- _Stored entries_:
◇ ◇ ◇ ◇ ◇ ◇ ◇

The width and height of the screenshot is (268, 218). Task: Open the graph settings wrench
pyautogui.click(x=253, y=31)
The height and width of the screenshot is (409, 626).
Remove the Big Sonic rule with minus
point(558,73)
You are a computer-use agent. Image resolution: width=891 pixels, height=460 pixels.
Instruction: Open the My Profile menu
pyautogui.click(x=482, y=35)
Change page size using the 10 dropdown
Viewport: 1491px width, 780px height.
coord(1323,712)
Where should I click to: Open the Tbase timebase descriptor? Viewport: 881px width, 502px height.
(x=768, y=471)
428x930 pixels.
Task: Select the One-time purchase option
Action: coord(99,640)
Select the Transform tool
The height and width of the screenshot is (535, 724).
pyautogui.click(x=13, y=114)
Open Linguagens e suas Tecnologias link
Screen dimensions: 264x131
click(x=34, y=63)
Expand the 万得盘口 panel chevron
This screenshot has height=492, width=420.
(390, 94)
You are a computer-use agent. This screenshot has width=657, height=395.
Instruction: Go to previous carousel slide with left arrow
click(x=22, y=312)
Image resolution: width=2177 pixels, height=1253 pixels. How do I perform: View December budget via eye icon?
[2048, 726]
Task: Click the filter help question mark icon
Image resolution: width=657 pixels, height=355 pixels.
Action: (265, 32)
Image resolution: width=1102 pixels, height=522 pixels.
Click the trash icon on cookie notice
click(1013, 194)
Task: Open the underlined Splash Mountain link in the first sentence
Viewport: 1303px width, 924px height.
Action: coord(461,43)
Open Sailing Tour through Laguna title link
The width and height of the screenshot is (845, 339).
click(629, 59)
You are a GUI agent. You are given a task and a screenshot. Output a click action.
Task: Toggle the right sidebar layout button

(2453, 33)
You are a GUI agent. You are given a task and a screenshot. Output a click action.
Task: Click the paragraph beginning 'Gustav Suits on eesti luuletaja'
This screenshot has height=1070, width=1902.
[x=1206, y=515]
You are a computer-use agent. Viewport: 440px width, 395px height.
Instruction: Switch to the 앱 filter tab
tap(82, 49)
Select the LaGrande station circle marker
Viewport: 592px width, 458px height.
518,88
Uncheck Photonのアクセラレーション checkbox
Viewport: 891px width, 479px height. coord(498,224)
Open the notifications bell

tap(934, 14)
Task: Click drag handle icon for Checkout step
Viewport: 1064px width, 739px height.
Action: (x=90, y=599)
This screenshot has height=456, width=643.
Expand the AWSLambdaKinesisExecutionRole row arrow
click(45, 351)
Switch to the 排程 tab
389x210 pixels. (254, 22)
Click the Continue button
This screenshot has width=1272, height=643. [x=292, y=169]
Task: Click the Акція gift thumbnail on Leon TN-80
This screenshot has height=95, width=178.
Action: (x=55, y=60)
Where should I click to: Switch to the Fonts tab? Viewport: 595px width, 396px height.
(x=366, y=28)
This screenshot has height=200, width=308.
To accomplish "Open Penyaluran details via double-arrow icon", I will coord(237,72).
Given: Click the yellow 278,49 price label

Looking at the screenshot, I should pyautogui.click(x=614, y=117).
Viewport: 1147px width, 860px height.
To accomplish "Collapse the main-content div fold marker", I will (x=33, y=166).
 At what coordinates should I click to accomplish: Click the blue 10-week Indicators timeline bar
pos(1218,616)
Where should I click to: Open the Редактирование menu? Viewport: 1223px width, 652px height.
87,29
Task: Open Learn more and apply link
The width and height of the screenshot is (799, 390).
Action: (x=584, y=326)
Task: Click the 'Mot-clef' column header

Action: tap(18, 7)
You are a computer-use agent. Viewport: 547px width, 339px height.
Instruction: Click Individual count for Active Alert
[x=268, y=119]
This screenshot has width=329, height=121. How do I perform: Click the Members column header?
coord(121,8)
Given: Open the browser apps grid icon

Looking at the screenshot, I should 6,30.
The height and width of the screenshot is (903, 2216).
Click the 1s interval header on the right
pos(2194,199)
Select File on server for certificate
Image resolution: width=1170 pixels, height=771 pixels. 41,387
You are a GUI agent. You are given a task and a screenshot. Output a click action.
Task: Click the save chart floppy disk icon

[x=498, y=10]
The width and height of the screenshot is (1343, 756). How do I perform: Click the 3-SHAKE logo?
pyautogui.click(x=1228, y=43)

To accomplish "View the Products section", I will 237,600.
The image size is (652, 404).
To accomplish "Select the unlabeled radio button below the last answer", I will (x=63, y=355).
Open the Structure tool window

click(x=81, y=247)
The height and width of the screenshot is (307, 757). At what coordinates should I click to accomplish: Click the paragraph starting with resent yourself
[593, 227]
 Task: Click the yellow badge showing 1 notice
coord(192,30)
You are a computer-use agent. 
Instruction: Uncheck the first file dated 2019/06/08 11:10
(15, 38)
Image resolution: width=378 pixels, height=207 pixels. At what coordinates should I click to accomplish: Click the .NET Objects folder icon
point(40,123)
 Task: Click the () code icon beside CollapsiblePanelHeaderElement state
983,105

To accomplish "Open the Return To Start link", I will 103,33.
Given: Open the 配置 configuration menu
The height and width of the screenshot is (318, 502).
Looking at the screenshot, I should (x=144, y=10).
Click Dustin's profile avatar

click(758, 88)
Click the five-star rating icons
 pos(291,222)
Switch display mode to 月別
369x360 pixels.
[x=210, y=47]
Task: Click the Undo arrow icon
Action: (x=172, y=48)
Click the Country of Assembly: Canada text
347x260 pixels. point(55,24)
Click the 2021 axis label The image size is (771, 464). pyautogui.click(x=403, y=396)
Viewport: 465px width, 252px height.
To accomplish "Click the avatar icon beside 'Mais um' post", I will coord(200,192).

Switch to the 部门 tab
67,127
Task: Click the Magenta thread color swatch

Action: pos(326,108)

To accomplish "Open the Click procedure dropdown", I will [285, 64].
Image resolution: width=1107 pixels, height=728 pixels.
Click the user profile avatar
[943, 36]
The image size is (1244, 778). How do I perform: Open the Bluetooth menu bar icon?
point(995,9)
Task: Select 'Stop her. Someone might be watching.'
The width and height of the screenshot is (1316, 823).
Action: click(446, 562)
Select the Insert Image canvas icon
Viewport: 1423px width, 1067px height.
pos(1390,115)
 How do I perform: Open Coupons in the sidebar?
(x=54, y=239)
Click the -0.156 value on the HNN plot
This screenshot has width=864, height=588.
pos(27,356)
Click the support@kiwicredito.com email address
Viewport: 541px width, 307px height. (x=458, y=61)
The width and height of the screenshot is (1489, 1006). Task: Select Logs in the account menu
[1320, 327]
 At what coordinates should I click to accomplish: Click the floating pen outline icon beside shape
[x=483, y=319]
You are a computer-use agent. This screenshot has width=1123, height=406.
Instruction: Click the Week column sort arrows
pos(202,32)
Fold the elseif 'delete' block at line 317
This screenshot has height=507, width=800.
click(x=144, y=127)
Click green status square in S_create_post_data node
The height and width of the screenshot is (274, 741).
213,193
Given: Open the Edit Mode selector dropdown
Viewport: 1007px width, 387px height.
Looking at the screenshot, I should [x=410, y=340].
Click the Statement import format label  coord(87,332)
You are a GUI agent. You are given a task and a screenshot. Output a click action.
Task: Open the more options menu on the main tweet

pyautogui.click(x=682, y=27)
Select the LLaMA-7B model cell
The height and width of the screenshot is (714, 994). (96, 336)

◇ ◇ ◇ ◇ ◇ ◇ ◇

- _PROBLEM REQUIREMENTS_: Convert the records starting at the first line and ending at the line containing "point(558,73)" into a JSON list of strings, one string per line, with blank lines left out.

- _REPLY TO THE EXERCISE_:
[
  "The width and height of the screenshot is (268, 218). Task: Open the graph settings wrench",
  "pyautogui.click(x=253, y=31)",
  "The height and width of the screenshot is (409, 626).",
  "Remove the Big Sonic rule with minus",
  "point(558,73)"
]